In einem neueren Urteil kommt der BFH zu der Entscheidung, dass der Anspruch aus der Rückdeckung einer Zusage auf Witwenversorgung - mit dem vom Versicherer nachgewiesenen Deckungskapital - zu aktivieren ist. (BFH, Urteil v. 09.08.2006 - I R 11/06)

Hier schließt er sich seiner älteren Rechtsprechung an (vgl. BFH, Urteil v. 25.02.2004 - I R 54/02), denn eigentlich ist nur die Frage zu klären , ob hier eine zu aktivierende Forderung bereits entstanden ist oder ob das Risiko der Pensionsrückstellung nach vernünftiger kaufmännischer Weise einzuschätzen ist und damit die Rückdeckungsversicherung sich wertmindernd auf die Rückstellung auswirkt (vgl. auch für das Steuerrecht § 6 Abs. 1 Nr. 3a) Buchst. a) und c) EStG).
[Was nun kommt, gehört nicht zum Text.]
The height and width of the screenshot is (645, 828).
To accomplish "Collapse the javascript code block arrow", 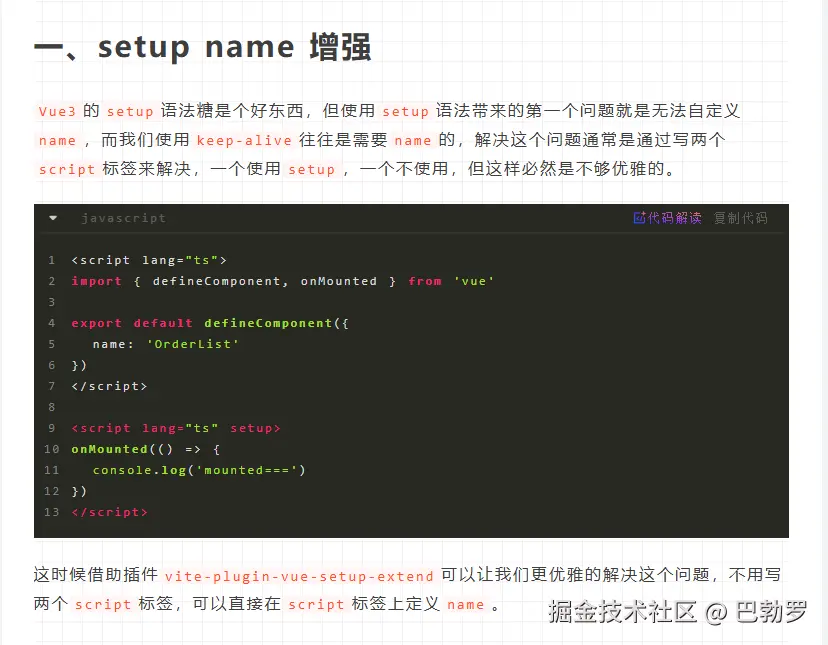I will (53, 218).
Hier hat sich der BFH an die bereits vorhandene Rspr. gehalten und ist erneut zu dem Ergebnis gekommen, dass in so einem Fall die Forderung als eigenständiger Vermögensgegenstand bereits entstanden ist. In der Konsequenz nachvollziehbar ist dann die mögliche Inanspruchnahme in Bezug auf die Hinterbliebenenversorgung einerseits in der Pensionsrückstellung zu berücksichtigen und andererseits wegen der Rückdeckungsversicherung als Forderung zu aktivieren.